Grading quality of evidence and strength of recommendations

The strength of the conclusions of the included studies was determined using the GRADE-method. GRADE stands for Grading Recommendations Assessment, Development and Evaluation (see http://www.gradeworkinggroup.org) (Atkins, 2004). GRADE defines four levels for the quality of scientific evidence: high, moderate, low, or very low. These levels provide information about the certainty level of the literature conclusions (http://www.guidelinedevelopment.org/handbook).

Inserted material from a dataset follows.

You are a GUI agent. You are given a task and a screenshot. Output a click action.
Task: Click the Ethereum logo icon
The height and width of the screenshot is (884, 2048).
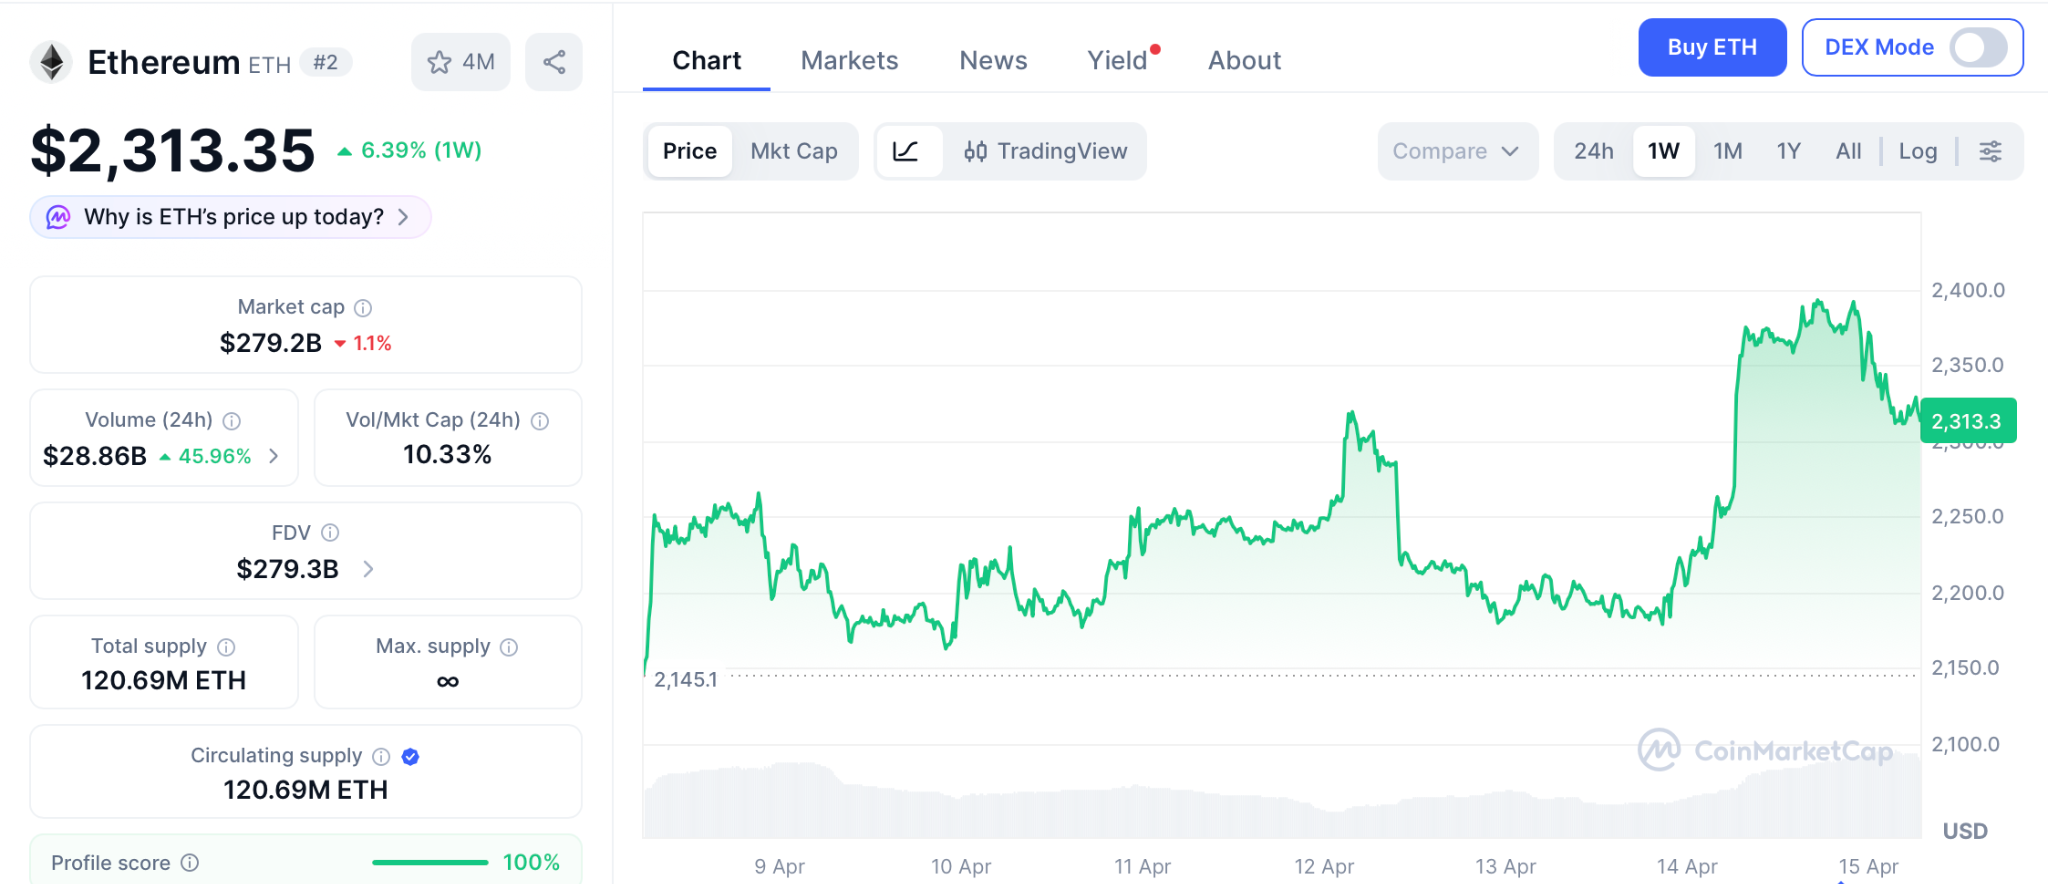[x=52, y=62]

The evidence was summarized in the literature analysis, followed by one or more conclusions, drawn from the body of evidence. The level of evidence for the conclusions can be found above the conclusions. Aspects such as expertise of GDG members, local expertise, patient preferences, costs, availability of facilities and organisation of healthcare are important to consider when formulating a recommendation. These aspects are discussed in the paragraph “Justifications”. The recommendations provide an answer to the clinical question or help to increase awareness and were based on the available scientific evidence and the most relevant “Justifications”.

 

Appendices

Internal (meant for use by scientific society or its members) quality indicators were developed during the conception of the guideline and can be found in the separate document “Appendices to modules”. In most cases, indicators were not applicable. For most questions, additional scientific research on the subject is warranted. Therefore, the GDG formulated knowledge gaps to aid in future research, which can be found in the separate document “Appendices to modules”.

 

Commentary and authorisation phase

The concept guideline was subjected to commentaries by the involved scientific societies. The list of parties that participated in the commentary phase can be requested from the Kennisinstituut van de Federatie Medisch Specialisten (secretariaat@kennisinstituut.nl).
The commentaries were collected and discussed with the GDG. The feedback was used to improve the guideline; afterwards the guideline was made definitive by the GDG. The final version of the guideline was offered to the involved scientific societies for authorization and was authorized.

 

Literature

Brouwers MC, Kho ME, Browman GP, et al. AGREE Next Steps Consortium. AGREE II: advancing guideline development, reporting and evaluation in health care. CMAJ. 2010; 182(18): E839-E842.

 

Medisch Specialistische Richtlijnen 2.0. Adviescommissie Richtlijnen van de Raad Kwaliteit, 2012. Available at: [URL].

 

Schünemann H, Brożek J, Guyatt G, et al. GRADE handbook for grading quality of evidence and strength of recommendations. Updated October 2013. The GRADE Working Group, 2013. Available at: [URL].

 

Schünemann HJ, Oxman AD, Brozek J, et al. Grading quality of evidence and strength of recommendations for diagnostic tests and strategies. BMJ. 2008;336(7653):1106-1110. Erratum published in: BMJ 2008;336(7654).

 

Ontwikkeling van Medisch Specialistische Richtlijnen: stappenplan. Kennisinstituut van Medisch Specialisten, 2020.